But, after managers have had time to consider the cost reduction, they may, as already noted, make changes in their logistics. This is when the shipper’s demand for transportation would change, and there would be the new freight transportation demand curve, D1. The additional benefit from the reorganization is area C, the area between the old and new demand curves. The freight improvement’s full benefit is reflected in the sum of areas A, B, and C.7

Although the extent of logistics reorganizations is not well known, case studies and interviews conducted under the Freight BCA Study have confirmed that it can and does occur. With the best parameter estimates to date (albeit based on limited data), the mark-up factor for reorganization over conventional benefits follows the pattern shown in Exhibit 10.

Exhibit 10: Mark-up Factor for Reorganization Over Conventional Benefits—For any level of transport cost reduction, a risk analysis allows us to assign a probability range to the dependent variables. For instance, based on assumed ranges of uncertainty in parameters and with a 20% transport cost reduction, the analysis shows that we can be confident at the 90% level that the true mark-up factor is between 7.5% and 10%.

A line graph showing the restructure/direct savings markup factor with different percentages of transport cost reductions.

It is reasonable to expect that the mark-up factor will level off as transport cost reductions increase.

2. Trends in Freight Transportation

Based on the above, we now can see how improvements in freight transportation generate economic benefits that can improve the productivity of the national economy. In particular, an efficient and reliable freight system is a necessary condition for ensuring that transport costs remain low and foster increases in productivity. The following question remains, however: what affects the reliability and efficiency of the freight system?

In this Section, we will develop a picture of changes in the freight system and how well it has been performing—keeping in mind that the performance of the freight system is important since it not only affects economic productivity, but is itself a function of public policy. We will look briefly at the history of freight transportation since deregulation, recent trends in investment in freight transportation, especially highway freight, and consider the implications of investment trends.

2.1 Historic Perspective on Freight Transportation in the Post-deregulation Period

Changes in transportation and logistics, and especially changes in the trucking industry, came about as a consequence of trucking deregulation (Motor Carrier Act of 1980) and partial rail deregulation (Staggers Rail Act of 1980).

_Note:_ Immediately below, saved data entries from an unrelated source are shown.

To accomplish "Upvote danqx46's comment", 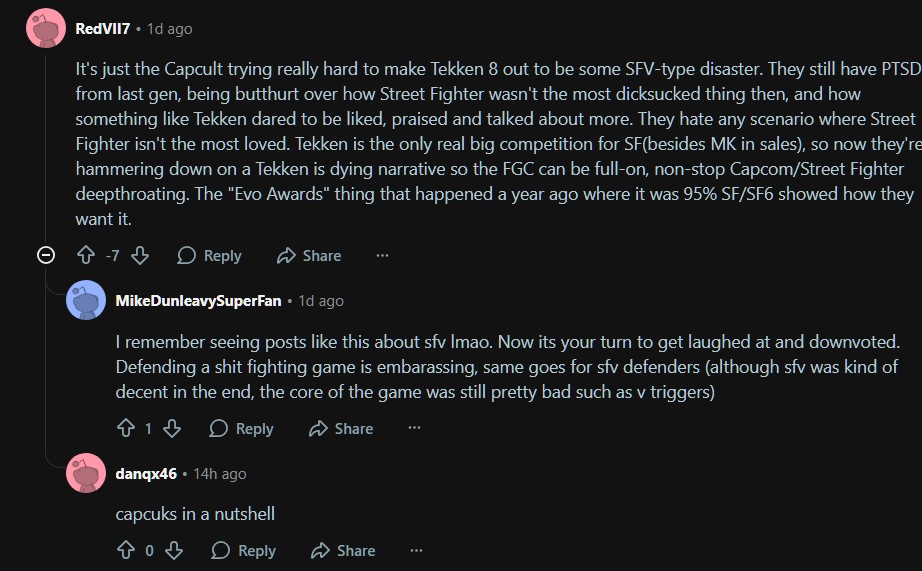I will [126, 550].
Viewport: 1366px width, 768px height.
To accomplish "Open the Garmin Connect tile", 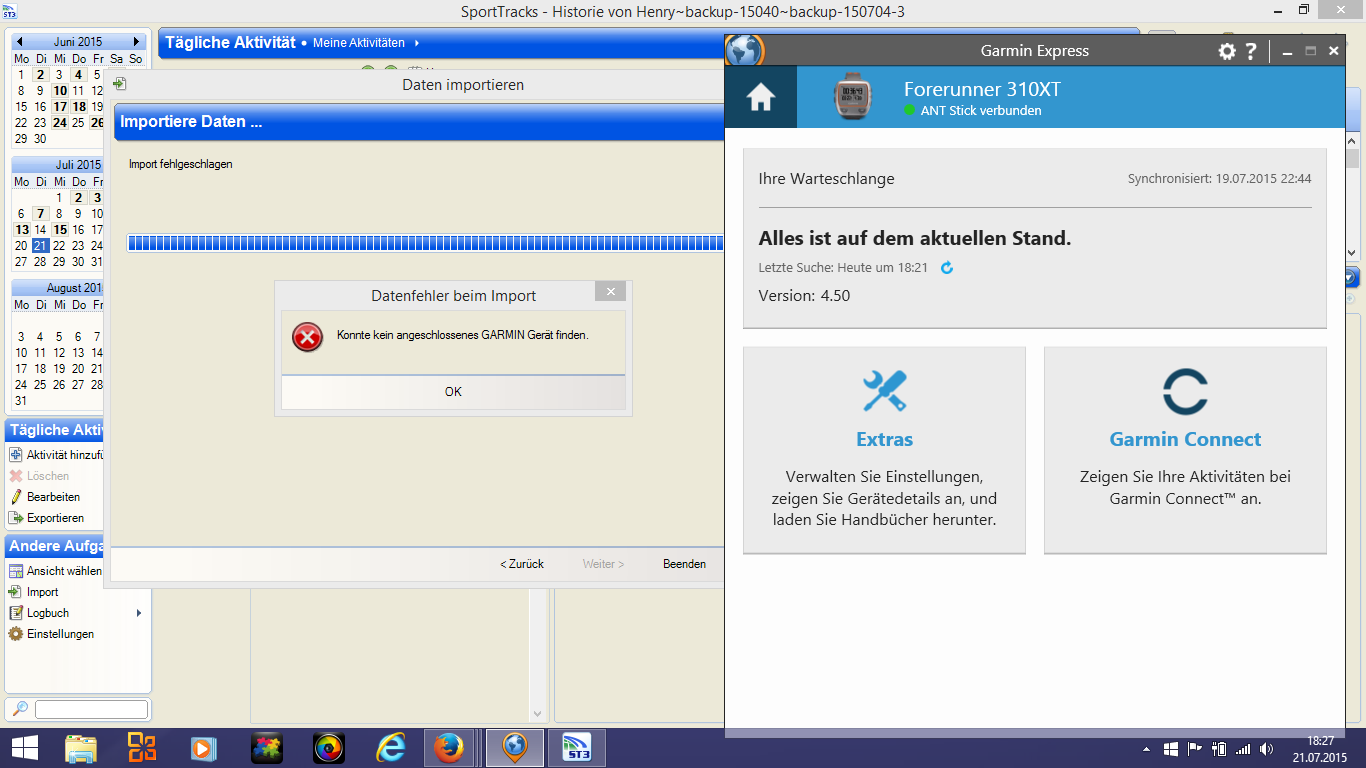I will [1185, 449].
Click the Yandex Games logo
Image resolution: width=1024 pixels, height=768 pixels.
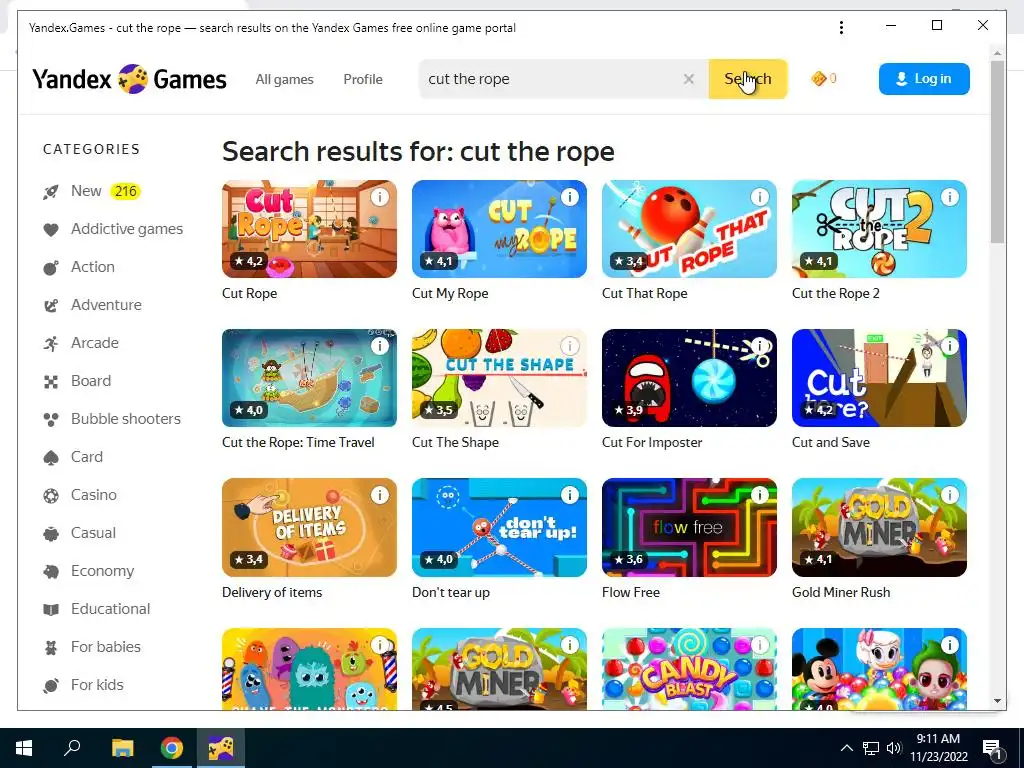click(129, 79)
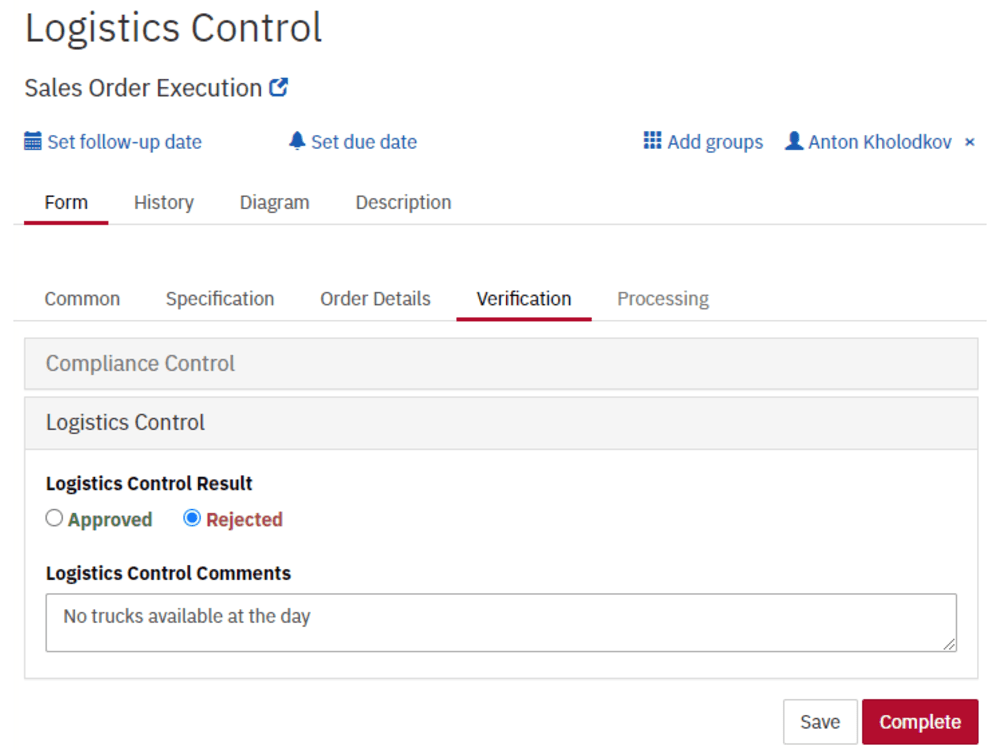Click the Set due date link

tap(364, 141)

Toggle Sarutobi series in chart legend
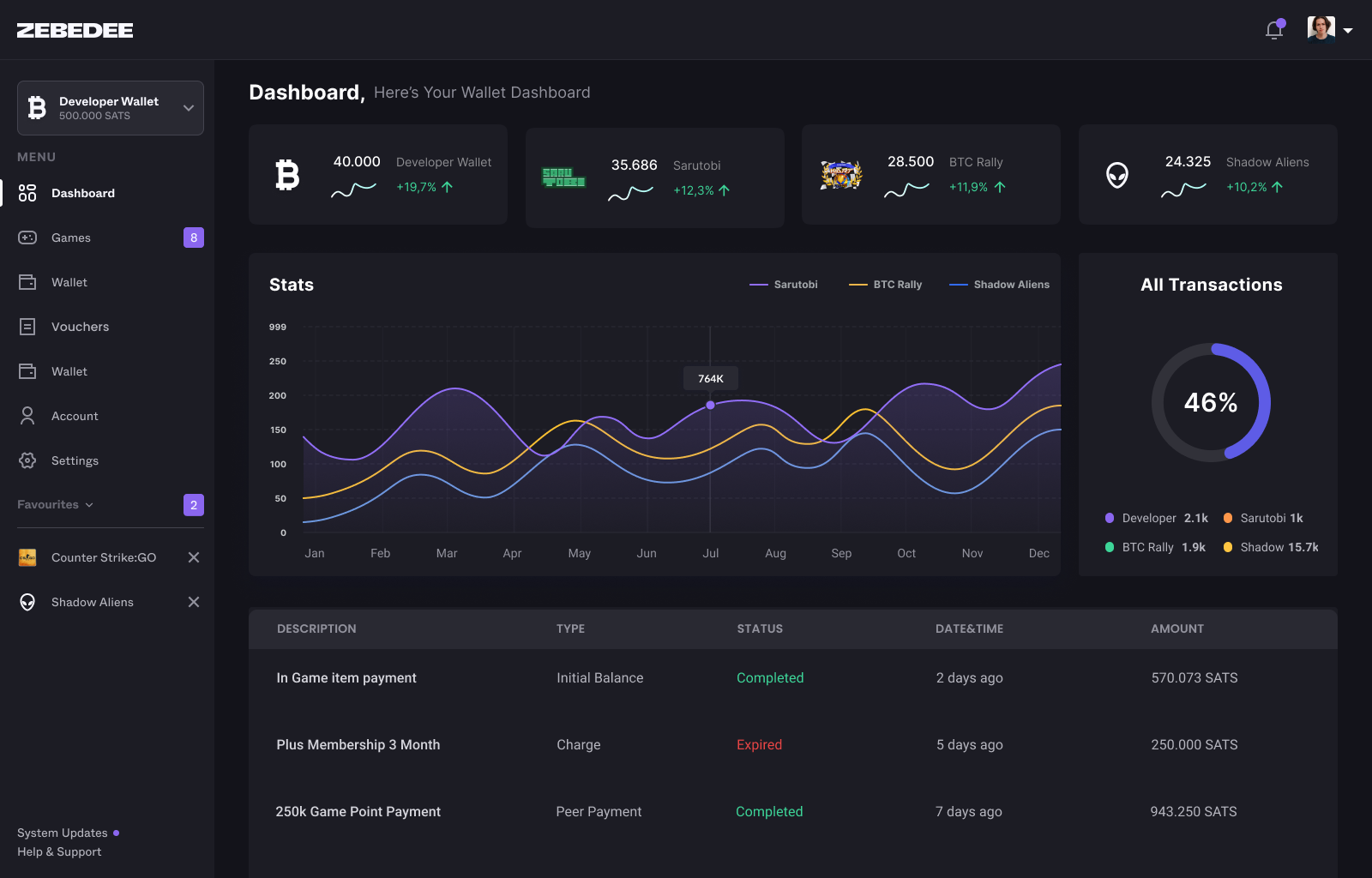[784, 285]
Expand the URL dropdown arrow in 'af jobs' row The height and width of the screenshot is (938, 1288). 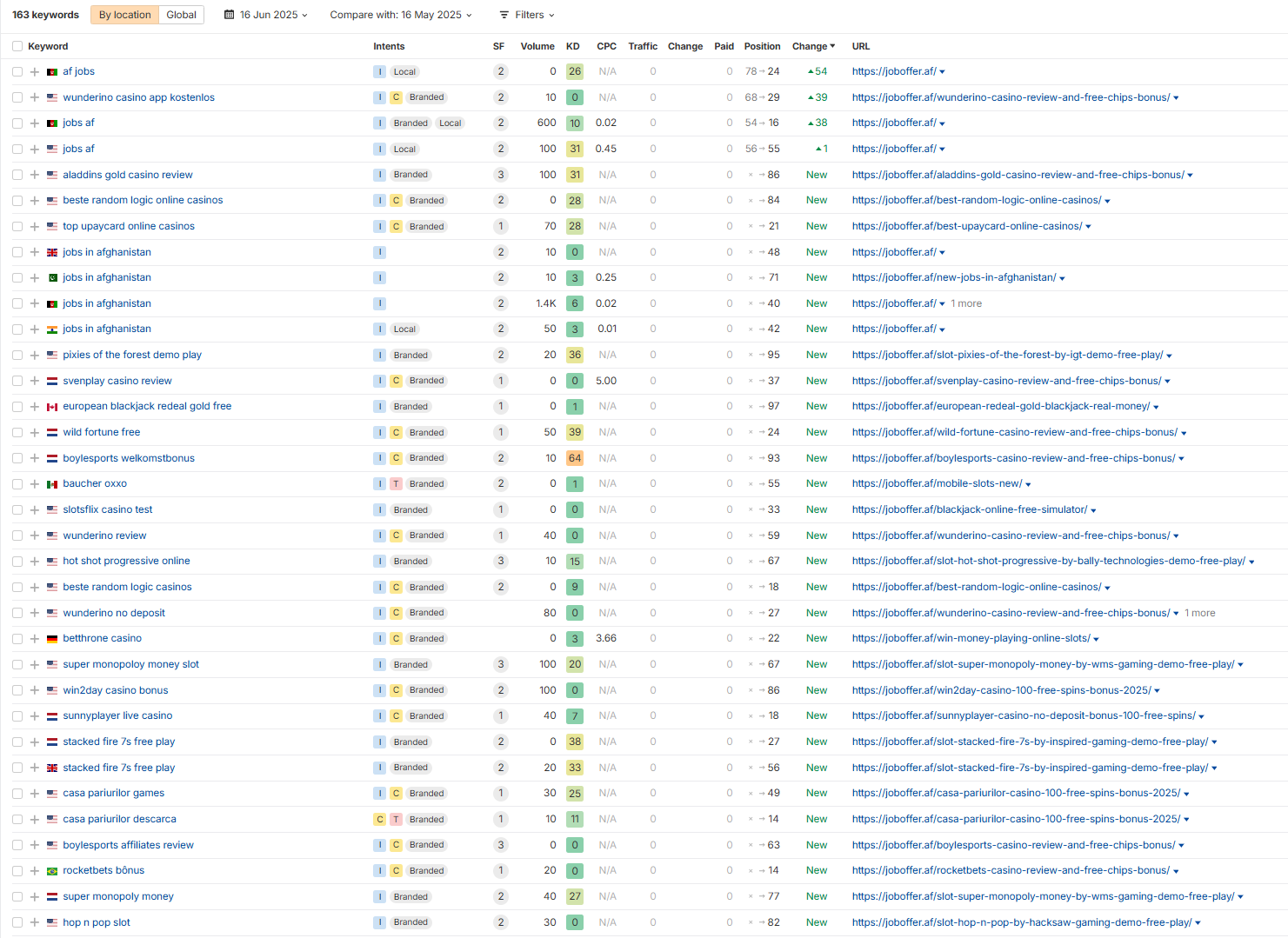click(x=942, y=72)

Deregulation led to declines in trucking rates (see Exhibit 11), and, more importantly, a new, responsive, and flexible trucking industry emerged that has become more sophisticated in its operations and has made possible much of the improvement in the logistics system that has subsequently evolved.

Exhibit 11: Deregulation led to a decrease in trucking rates.

The fact that deregulation led to a striking decline in truck rates is shown below. After adjusting for inflation, revenue per truck-mile in 1999 was approximately 53% of the 1980 level. We see a similar pattern for rail rates. Revenue per ton-mile in 1998 was just over 44% of the figure for 1980.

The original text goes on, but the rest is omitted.